Instant Clusters
Instant Clusters enables high-performance computing across multiple machines with high-speed networking capabilities.
Key characteristics:
- Fast local networking with bandwidths from 100 Gbps to 3200 Gbps within a single data center
- Static IP assignment for each pod in the cluster
- Environment variables set automatically for coordination between nodes
Deploy your first Instant Cluster
This guide explains how to use Instant Clusters to support larger workloads.
Each pod receives a static IP on the overlay network. The system designates one machine as the primary node by setting PRIMARY_IP
and CLUSTER_IP
environment variables. This primary designation simplifies working with multiprocessing libraries that require a primary node.
Environment variables
The following environment variables are available in all pods:
Environment Variable | Description |
---|---|
PRIMARY_ADDR / MASTER_ADDR | The address of the primary pod |
PRIMARY_PORT / MASTER_PORT | The port of the primary pod (all ports are available) |
NODE_ADDR | The static IP of this pod within the cluster network |
NODE_RANK | The cluster rank assigned to this pod (set to 0 for primary) |
NUM_NODES | Number of pods in the cluster |
NUM_TRAINERS | Number of GPUs per pod |
HOST_NODE_ADDR | Defined as PRIMARY_ADDR:PRIMARY_PORT for convenience |
The variables MASTER_ADDR
/PRIMARY_ADDR
and MASTER_PORT
/PRIMARY_PORT
are equivalent. The MASTER_*
variables provide compatibility with tools that expect these legacy names.
Network interfaces
High-bandwidth interfaces (eth1
, eth2
, etc.) handle inter-node communication, while the management interface (eth0
) manages external traffic. The NCCL environment variable NCCL_SOCKET_IFNAME
uses all available interfaces by default.
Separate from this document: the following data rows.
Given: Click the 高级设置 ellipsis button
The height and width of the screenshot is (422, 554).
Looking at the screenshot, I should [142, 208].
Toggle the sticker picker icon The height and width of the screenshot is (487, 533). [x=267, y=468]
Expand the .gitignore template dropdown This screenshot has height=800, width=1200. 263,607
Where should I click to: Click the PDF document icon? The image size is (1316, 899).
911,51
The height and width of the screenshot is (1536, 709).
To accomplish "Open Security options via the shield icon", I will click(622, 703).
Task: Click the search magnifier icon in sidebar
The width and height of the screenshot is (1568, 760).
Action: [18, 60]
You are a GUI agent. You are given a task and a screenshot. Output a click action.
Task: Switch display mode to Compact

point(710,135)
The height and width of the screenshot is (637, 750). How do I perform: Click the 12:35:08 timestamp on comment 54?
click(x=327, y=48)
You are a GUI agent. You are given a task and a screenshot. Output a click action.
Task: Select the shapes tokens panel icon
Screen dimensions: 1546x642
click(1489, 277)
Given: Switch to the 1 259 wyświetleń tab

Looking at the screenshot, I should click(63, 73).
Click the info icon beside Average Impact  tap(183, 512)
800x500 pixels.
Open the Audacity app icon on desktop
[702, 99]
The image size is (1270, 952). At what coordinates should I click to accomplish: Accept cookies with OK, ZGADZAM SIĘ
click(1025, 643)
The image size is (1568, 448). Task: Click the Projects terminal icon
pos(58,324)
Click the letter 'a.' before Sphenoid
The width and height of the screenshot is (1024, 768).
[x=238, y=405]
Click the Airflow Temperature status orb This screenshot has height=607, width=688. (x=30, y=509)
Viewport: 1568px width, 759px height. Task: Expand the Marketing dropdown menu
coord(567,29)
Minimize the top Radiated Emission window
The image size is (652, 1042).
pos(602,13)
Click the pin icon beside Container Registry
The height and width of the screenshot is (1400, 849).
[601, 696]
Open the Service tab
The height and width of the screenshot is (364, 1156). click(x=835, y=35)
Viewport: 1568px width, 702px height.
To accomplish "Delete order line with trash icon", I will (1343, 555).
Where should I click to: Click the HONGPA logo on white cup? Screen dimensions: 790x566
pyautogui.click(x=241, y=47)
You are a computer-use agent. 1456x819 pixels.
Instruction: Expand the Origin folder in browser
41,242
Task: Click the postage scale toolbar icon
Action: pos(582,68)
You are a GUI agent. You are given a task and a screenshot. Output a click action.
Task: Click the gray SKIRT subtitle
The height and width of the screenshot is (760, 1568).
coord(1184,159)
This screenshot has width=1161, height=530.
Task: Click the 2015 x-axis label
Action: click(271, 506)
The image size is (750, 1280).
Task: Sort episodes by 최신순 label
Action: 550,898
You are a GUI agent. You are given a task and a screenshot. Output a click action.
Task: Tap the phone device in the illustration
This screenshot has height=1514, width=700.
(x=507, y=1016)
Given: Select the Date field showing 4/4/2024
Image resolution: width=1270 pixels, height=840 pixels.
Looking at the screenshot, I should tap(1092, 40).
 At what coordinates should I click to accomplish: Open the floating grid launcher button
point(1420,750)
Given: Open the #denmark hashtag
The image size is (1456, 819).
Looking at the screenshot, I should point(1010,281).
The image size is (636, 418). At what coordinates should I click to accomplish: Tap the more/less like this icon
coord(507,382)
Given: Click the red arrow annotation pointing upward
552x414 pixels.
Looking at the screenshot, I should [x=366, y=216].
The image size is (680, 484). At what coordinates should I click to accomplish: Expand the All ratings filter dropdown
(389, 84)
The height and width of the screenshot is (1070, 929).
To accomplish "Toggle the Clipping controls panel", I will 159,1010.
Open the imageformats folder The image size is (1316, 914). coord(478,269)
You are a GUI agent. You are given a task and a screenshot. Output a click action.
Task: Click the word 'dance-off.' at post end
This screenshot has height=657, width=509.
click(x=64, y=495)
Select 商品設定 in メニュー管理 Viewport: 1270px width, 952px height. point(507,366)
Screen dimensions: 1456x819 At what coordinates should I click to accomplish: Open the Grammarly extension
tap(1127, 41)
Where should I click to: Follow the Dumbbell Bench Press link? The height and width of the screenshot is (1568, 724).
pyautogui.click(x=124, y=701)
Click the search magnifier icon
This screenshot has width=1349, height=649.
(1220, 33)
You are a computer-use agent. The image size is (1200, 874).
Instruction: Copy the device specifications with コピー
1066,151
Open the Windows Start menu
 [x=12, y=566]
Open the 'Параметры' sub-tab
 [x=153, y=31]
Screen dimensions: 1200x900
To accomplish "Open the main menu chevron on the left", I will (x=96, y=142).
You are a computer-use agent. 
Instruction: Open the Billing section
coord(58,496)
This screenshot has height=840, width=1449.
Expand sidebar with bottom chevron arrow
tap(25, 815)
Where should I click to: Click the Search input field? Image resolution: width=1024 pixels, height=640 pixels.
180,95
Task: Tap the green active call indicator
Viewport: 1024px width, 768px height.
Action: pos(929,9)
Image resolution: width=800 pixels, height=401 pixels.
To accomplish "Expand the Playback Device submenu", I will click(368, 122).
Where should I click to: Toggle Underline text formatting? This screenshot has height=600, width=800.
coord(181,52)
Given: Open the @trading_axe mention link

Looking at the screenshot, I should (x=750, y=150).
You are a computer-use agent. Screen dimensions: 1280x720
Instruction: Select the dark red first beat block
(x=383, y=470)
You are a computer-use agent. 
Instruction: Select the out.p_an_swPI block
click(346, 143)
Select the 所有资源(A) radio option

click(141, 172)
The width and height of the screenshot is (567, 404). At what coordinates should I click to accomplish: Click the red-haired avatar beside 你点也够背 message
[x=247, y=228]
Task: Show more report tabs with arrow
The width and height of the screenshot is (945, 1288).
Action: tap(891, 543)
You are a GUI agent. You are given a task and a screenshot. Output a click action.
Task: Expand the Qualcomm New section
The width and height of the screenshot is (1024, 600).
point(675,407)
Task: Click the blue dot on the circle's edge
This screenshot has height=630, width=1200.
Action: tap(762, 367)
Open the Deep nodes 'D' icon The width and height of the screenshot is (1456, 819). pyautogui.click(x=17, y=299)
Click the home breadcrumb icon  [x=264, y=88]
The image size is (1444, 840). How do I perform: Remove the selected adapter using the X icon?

The PRIMARY_ADDR
corresponds to eth1
to enable launching and bootstrapping distributed processes.
Example PyTorch implementation
export NCCL_SOCKET_IFNAME=eth1
torchrun \
--nproc_per_node=$NUM_TRAINERS \
--nnodes=$NUM_NODES \
--node_rank=$NODE_RANK \
--master_addr=$MASTER_ADDR \
--master_port=$MASTER_PORT \
main.py
All accounts have a default spending limit. To launch a larger cluster, submit a support ticket at help@runpod.io
Applications
Instant Clusters benefit these use cases:
Deep Learning & AI
- Training Large Neural Networks: Speed up deep learning by distributing data across GPUs for faster convergence
- Federated Learning: Train models across distributed systems while maintaining data privacy
High-Performance Computing (HPC)
- Scientific Simulations: Run weather forecasting, molecular dynamics, and climate modeling with multi-GPU acceleration
- Astrophysics & Space Exploration: Simulate galaxy formations, detect gravitational waves, and model space weather
- Fluid Dynamics & Engineering: Perform computational fluid dynamics in aerospace, automotive, and energy sectors
Gaming & Graphics Rendering
- Ray Tracing & Real-Time Rendering: Create ultra-realistic graphics for gaming, VR, and movie CGI
- Game Development & Testing: Render game environments, test AI-driven behaviors, and generate procedural content
- Virtual Reality & Augmented Reality: Deliver real-time multi-view rendering for immersive experiences
Large-Scale Data Analytics
- Big Data Processing: Accelerate data processing in AI-driven analytics and recommendation systems
- Social Media Analysis: Detect real-time trends, analyze sentiment, and identify misinformation
You can review your spending in the Clusters tab in the billing section.